**TASK ITEM:** Once the line containing "Click the speaker photo of Issui Ihara" is found, copy it and each subsequent line exactly. Stop at the end of the records below.

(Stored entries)

□ □ □ □ □ □ □

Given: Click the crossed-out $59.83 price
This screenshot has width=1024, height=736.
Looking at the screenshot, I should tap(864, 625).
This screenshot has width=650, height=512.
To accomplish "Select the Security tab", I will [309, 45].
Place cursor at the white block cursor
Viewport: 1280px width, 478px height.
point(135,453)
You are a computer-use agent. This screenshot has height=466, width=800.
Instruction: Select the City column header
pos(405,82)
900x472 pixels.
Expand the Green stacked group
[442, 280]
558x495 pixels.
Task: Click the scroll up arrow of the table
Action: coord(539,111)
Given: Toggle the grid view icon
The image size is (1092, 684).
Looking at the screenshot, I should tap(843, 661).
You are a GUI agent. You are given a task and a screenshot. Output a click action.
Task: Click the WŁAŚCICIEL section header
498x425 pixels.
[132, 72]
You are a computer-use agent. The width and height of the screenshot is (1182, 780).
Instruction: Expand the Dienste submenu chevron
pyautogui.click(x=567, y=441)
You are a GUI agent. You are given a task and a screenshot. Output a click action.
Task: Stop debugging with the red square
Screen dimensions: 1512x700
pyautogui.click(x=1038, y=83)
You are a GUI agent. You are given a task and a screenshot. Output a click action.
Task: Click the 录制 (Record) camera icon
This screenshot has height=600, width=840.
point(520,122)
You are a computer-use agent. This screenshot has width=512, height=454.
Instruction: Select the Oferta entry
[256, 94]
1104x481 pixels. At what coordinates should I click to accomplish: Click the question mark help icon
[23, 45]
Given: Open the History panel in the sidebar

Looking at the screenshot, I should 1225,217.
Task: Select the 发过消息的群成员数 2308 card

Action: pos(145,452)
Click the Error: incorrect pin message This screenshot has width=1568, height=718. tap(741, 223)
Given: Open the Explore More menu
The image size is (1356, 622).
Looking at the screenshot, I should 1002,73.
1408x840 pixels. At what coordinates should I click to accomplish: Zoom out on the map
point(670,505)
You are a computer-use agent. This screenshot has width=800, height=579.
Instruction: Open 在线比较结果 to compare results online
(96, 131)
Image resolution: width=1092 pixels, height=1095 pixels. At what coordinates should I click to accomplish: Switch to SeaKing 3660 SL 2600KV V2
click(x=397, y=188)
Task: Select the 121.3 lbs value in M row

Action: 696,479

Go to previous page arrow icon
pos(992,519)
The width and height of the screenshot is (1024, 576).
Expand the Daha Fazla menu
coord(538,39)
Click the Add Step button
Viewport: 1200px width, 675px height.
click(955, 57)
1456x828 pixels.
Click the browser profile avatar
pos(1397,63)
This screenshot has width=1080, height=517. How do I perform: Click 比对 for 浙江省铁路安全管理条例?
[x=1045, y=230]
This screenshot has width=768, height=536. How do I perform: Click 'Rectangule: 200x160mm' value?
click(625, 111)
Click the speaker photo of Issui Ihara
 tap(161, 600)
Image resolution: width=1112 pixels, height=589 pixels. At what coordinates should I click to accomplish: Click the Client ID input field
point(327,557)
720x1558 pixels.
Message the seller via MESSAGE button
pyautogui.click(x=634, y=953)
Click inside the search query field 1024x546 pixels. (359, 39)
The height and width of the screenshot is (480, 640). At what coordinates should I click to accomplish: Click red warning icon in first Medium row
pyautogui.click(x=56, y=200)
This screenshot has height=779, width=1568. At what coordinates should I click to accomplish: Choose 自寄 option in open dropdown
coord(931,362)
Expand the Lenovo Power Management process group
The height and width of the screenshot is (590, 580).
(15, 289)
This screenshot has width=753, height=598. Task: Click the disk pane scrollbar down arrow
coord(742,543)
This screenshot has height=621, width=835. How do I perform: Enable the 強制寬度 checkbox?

□ □ □ □ □ □ □

**EXERCISE RESPONSE:**
Click the speaker photo of Issui Ihara
 tap(161, 600)
Image resolution: width=1112 pixels, height=589 pixels. At what coordinates should I click to accomplish: Click the Client ID input field
point(327,557)
720x1558 pixels.
Message the seller via MESSAGE button
pyautogui.click(x=634, y=953)
Click inside the search query field 1024x546 pixels. (359, 39)
The height and width of the screenshot is (480, 640). At what coordinates should I click to accomplish: Click red warning icon in first Medium row
pyautogui.click(x=56, y=200)
This screenshot has height=779, width=1568. At what coordinates should I click to accomplish: Choose 自寄 option in open dropdown
coord(931,362)
Expand the Lenovo Power Management process group
The height and width of the screenshot is (590, 580).
(15, 289)
This screenshot has width=753, height=598. Task: Click the disk pane scrollbar down arrow
coord(742,543)
This screenshot has height=621, width=835. How do I perform: Enable the 強制寬度 checkbox?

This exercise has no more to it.